BEGIN Selected excerpt
# Precision measuring tools (Has anyone used one of these?)



## bezalel2000 (Feb 10, 2012)

Hi Guys

Not sure if this should be here or in Q&A.

Either way its a nice piece of kit handed down to me from my father when he retired many rears back.

It seams to be a bit of over kill to be just a base for a dial indicator for the mill.

In the photo set up on the mill table there is also a precision ground attachment on the right. Ground at right angles on most faces at the ends.

There are two other items that may not be part of the original kit.

 Does anyone know how to use any or all of it, for something other seeing how flat the table is?


----------



## moconnor (Feb 10, 2012)

Hello,

It is just a heavy-duty dial indicator and base that is often used in an inspection department on a surface plate because of its stability. Also commonly used at individual work stations during production machining for the same reason. The long, rigid cast iron T-slotted base is also nice for spanning the ways of a lathe bed or for similar set-ups. Also very handy for machine rebuilding and scraping operations. The large diameter of the post and arm and the rigid design of the joint provides a very stable dial indicator set-up compared to the smaller versions that we often use. Starrett and Brown & Sharpe have similar units. Very nice set that you have there.

Regards,
Mike 

P.S. The item that you have across the T-Slotted base in your 3rd photo down from the top is a clamp that is used as a 'fence' to enable the base to be guided along a parallel surface. Like the pins on the base of a surface gauge.


----------



## bezalel2000 (Feb 10, 2012)

moconnor  said:
			
		

> P.S. The item that you have across the T-Slotted base in your 3rd photo down from the top is a clamp that is used as a 'fence' to enable the base to be guided along a parallel surface. Like the pins on the base of a surface gauge.



Thanks mike that clamp is a neat fit in the slots of the base.

any thought on the other one?
END Selected excerpt
BEGIN Dataset excerpt
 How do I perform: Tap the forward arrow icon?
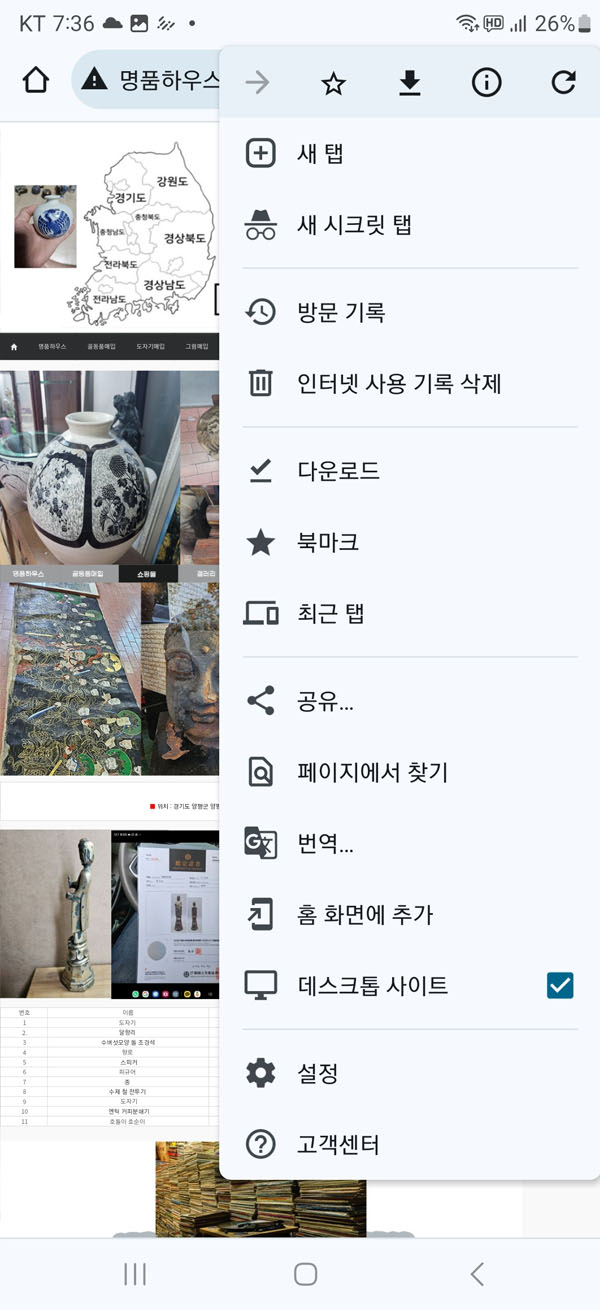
END Dataset excerpt
### Set task:
Write the next part of the forum thread about the heavy-duty dial indicator base, starting after its last post.

### Written answer:
Someone suggested the V might fit a v bed lathe, but it is too wide for the slot IIRC

Bez


----------



## moconnor (Feb 10, 2012)

Hello Bez,

Not sure what they may be. They may be something made for a specific job or not related to the tool at all.

I have attached the Starrett Tools catalog pages of their No.665 Series Inspection Holder & Accessories. I have this tool and the only accessories that are related to the T-slotted base which are items No.665E 'Base Reference Guide' and No.665F 'Square Keyway Guide'. They don't have anything that looks like your mystery items. BTW, the Brown & Sharpe version is almost identical to the Starrett with similar accessories.

Regards,
Mike 

View attachment Catalog_32_Page_176.pdf


View attachment Catalog_32_Page_177.pdf


----------



## bezalel2000 (Feb 14, 2012)

Thanks mike 

that s just what I needed.
 From the catalogue I can see I have items A,B,C,D,F,H & I all in this kit.

I have another dial indicator that I use for general shop work. 
It is mounted on a 10mm arm with swival.
The base is a converted magnetic car roof antenna mount. Works a treet I might just keep the inspection set for setting up important jobs like Christmas and Brthay gifts :big:


----------



## Springbok (Feb 29, 2012)

Nice old dial indicator used for clocking bar in your 4 jaw chuck plus may other uses, there are many books on this subject.

Bob


----------



## steamer (Feb 29, 2012)

Hey Bez,

Nice bit of kit!
Probably used for machine component alignment, Was your Dad a machinist or a mill wright?

Dave


----------



## bezalel2000 (Feb 29, 2012)

*Hi Bob
*
The catalogue Mike sent me was the most documentation I have seen on the subject to-date - I'll keep an eye open for some of those books.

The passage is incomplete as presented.